Les scribes de la Septante traduisaient généralement l’hébreu שָׂטָן par ὁ διάβολος/τω διάβολω, un terme grec désignant un adversaire et une personne considérée péjorativement (par ses opposants) comme intriguant, complotant contre eux. Autrement dit, l’expression rejoint le sens de πίβουλος : comploter contre ou être opposé à (aux soi-disant « élus »). Quelqu’un qui suscite le trouble et la dissidence.

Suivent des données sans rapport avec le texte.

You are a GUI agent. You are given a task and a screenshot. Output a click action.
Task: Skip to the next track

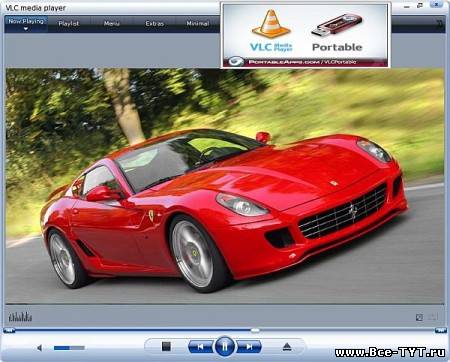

 C’est seulement dans quelques extraits plus tardifs, comme Job et les Chroniques, que les Hébreux semblent vouloir y mettre autre chose et le terme est alors habituellement accompagné de l’article défini : hasatanle satan, l’adversaire en chef (des soi-disant « élus »), le comploteur suprême, celui qui, dans certains passages, est gratifié d’une hagiographie fantaisiste, celle de « l’ange déchu ».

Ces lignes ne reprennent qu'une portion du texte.